Por el Montparnasse que nunca se apaga siguiendo el rastro de sus artistas
¿Se podría pensar en París sin pensar en sus pintores y escritores? Un paseo por uno de los barrios emblemáticos de la capital francesa recordando aquellas calles, edificios y cafés que quedaron para siempre marcados por la impronta de la bohemia
Cuentan las crónicas del barrio parisiense de Montparnasse que fueron los artistas españoles junto a los latinoamericanos quienes descubrieron las muchas horas de sol que gozaba la terrasse de La Rotonde, el bistró regentado por Victor Libion que a comienzos del siglo XX acogía, durante largas horas sin más consumición que un café-crème, a todo un batallón de artistas, poetas y escritores sin blanca. Nunca les reprendió por picotear, hambrientos, los trozos de pan de las paneras. Allí solían alternar ...

Extractos de datos.

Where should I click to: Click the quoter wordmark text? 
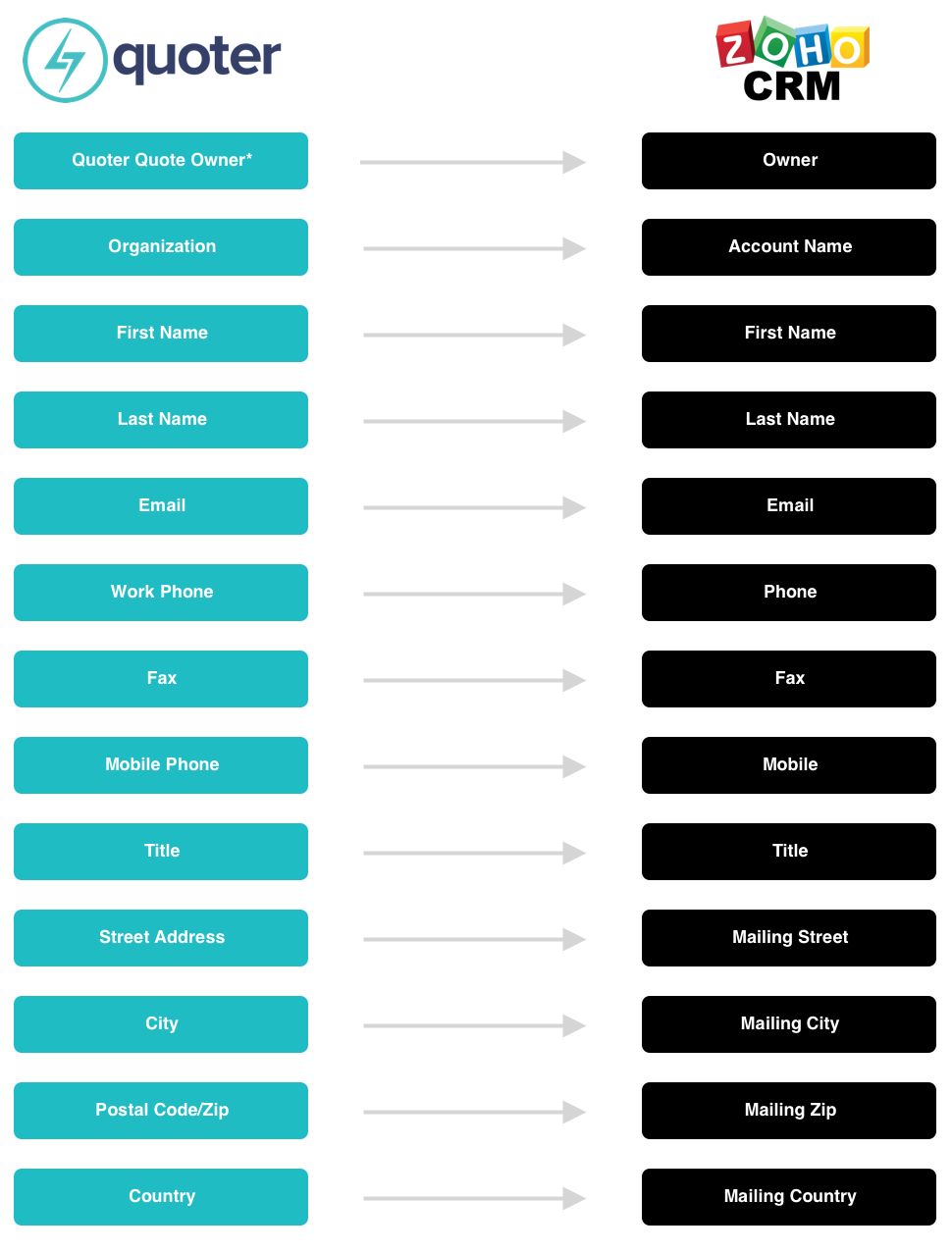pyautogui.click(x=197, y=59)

--

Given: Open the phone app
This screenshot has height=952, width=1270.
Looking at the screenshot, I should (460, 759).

Qué entregar.
Imprime literalmente el fragmento del texto sobre Montparnasse que va desde "Por el Montparnasse" hasta "solían alternar ...", ambos incluidos.

Respuesta completa.
Por el Montparnasse que nunca se apaga siguiendo el rastro de sus artistas
¿Se podría pensar en París sin pensar en sus pintores y escritores? Un paseo por uno de los barrios emblemáticos de la capital francesa recordando aquellas calles, edificios y cafés que quedaron para siempre marcados por la impronta de la bohemia
Cuentan las crónicas del barrio parisiense de Montparnasse que fueron los artistas españoles junto a los latinoamericanos quienes descubrieron las muchas horas de sol que gozaba la terrasse de La Rotonde, el bistró regentado por Victor Libion que a comienzos del siglo XX acogía, durante largas horas sin más consumición que un café-crème, a todo un batallón de artistas, poetas y escritores sin blanca. Nunca les reprendió por picotear, hambrientos, los trozos de pan de las paneras. Allí solían alternar ...